A group of students have finally lost their case against plagiarism detection service Turnitin with the judgement that Turnitin does not breach students’ copyright by retaining copies of submitted essays. In particular, The Chronicle reports that
the district-court judge said Turnitin’s actions fell under fair use, ruling that the company ‘makes no use of any work’s particular expressive or creative content beyond the limited use of comparison with other works.’ He also said the new use ‘provides a substantial public benefit.’
While the reasoning is clear, I have always felt a bit uncomfortable about the tension between the undoubted benefits to be gained from Turnitin and the fact that, as a commercial company, Turnitin’s parent company iParadigms is undeniably profiting, albeit indirectly, from other people’s intellectual property. However, institutions frequently claim IPR rights to their students’ work, and understandably see considerable benefits from requiring the submission of essays to Turnitin.
Plagiarism is undoubtedly a serious issue facing HE, but I think my biggest issue with this is the way in which so many institutions choose to use Turnitin exclusively as a tool to detect and evidence plagiarism. There is an assumpation inherent in this approach that all students may attempt to cheat. Retaining papers once they’ve been checked for plagiarism for adding to the database also suggests an assumption that students cannot be trusted not to pass their work on to others.
Other institutions take a more collaborative approach, allowing students to submit their work multiple times to Turnitin and using it as a teaching aid to help students avoid indirect plagiarism and learn how to better develop their essay writing and argumentation skills and understand their relationship to their research sources. In this approach, all students receive a direct benefit from the software, profiting significantly as learners and writers, and those who may be tempted to intentionally plagiarise may look for other ways to cheat instead.
What’s worse is how instructors are clueless to the property right implications. Example, here’s an instructor who, on Twitter, declares that she is going to use TurnItIn because “I will NOT have time to worry about copycats.” http://twitter.com/sharynjoy/statuses/3146972130
Essentially, this instructor is saying “I am going to require all of my HONEST students to permanently archive their work FOREVER on servers of questionable security, because I ‘don’t have time'”. This is lame.
Honest Students should NOT be punished, and should retain the right to destroy their papers FOREVER at the end of the term. In fact, destroying the papers would assure that they can’t be copied – FAR better than archiving them forever on crappy Internet-based servers.
Read the terms of that TurnItIn Contract! They admit that they cannot secure them from hackers and require an irrevocable permanent license to be able to store AND SELL the papers.
It’s a bad deal for your honest students, teachers! WAKE UP!

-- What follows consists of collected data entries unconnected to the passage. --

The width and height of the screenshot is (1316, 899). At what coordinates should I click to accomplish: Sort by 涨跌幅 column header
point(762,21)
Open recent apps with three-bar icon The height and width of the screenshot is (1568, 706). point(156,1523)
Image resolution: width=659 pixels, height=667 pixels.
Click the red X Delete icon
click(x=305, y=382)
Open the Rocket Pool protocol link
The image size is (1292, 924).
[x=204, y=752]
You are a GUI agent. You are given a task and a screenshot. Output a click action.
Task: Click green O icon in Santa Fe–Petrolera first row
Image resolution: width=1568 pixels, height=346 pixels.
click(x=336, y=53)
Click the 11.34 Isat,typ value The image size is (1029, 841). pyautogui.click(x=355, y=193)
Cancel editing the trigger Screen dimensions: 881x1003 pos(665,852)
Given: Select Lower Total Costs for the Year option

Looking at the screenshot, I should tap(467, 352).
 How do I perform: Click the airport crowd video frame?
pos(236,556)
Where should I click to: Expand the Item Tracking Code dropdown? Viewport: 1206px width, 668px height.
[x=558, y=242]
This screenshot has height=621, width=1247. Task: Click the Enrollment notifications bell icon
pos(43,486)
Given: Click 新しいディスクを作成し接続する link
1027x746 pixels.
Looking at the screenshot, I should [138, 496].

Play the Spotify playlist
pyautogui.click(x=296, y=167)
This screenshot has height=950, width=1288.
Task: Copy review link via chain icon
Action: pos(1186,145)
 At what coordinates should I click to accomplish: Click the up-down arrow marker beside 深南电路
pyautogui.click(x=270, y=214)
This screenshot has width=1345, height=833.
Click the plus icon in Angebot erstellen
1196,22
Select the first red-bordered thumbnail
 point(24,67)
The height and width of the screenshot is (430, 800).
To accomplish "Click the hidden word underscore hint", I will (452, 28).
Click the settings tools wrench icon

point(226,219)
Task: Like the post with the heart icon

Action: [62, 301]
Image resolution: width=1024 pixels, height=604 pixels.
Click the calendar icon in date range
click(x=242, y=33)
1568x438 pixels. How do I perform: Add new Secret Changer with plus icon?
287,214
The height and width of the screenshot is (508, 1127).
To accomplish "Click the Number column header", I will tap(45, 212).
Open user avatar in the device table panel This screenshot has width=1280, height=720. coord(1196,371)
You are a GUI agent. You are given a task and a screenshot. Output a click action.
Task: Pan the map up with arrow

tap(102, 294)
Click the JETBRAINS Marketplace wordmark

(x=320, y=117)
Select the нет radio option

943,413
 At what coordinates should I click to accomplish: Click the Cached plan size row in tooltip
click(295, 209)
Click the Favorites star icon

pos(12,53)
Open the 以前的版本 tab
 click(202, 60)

Don’t use TurnItIn because you are too lazy, or don’t “have time to worry about copycats.”
I don’t think the reasoning is clear at all that Turnitin should have won this case had it not settled.
For anyone interested in reading why the students should have won I suggest reading http://www.iposgoode.ca/2009/06/us-circuit-court-of-appeals-rules-that-turnitins-fight-against-plagiarism-does-not-violate/ or the paper available for download at http://ssrn.com/author=1259310
I wrote both articles after extensive research into copyright and fair use laws and not merely in response to a news article. The students have a strong case and I don’t think we’ve seen the end of this debate.
@Stephen Sharon
That’s a very interesting article, and I do sympathise with the students’ case. It will be interesting to see what happens next.
Certainly here in the UK many institutions (like the one linked in the article) require students to assign IPR for their work to the university. The policy linked justifies this partly so that ‘there is parity of treatment between students and staff in relation to IPR’, but there seems to me to be a big difference between work produced by staff who are paid by the university, and by students who pay (directly or indirectly) to be there. I think that by claiming IP rights over students’ work, universities might feel that some of these issues (not including any copyright issues) are moot, but the whole issue of universities claiming these rights is something I also feel is worth looking at.
The fact that Turnitin is run commercially rather than as a non-commercial service of some kind makes me more uncomfortable about the whole thing.
However, I’m definitely not a lawyer, and I do think that if Turnitin is going to be with us for some time we could at least look at ways that students can actually benefit from it through its use as a teaching aid.
I hope you’re right that the debate will continue as I do feel it’s a debate that is needed; it would also be interesting to see how it’s addressed in Scots and English law as well as US.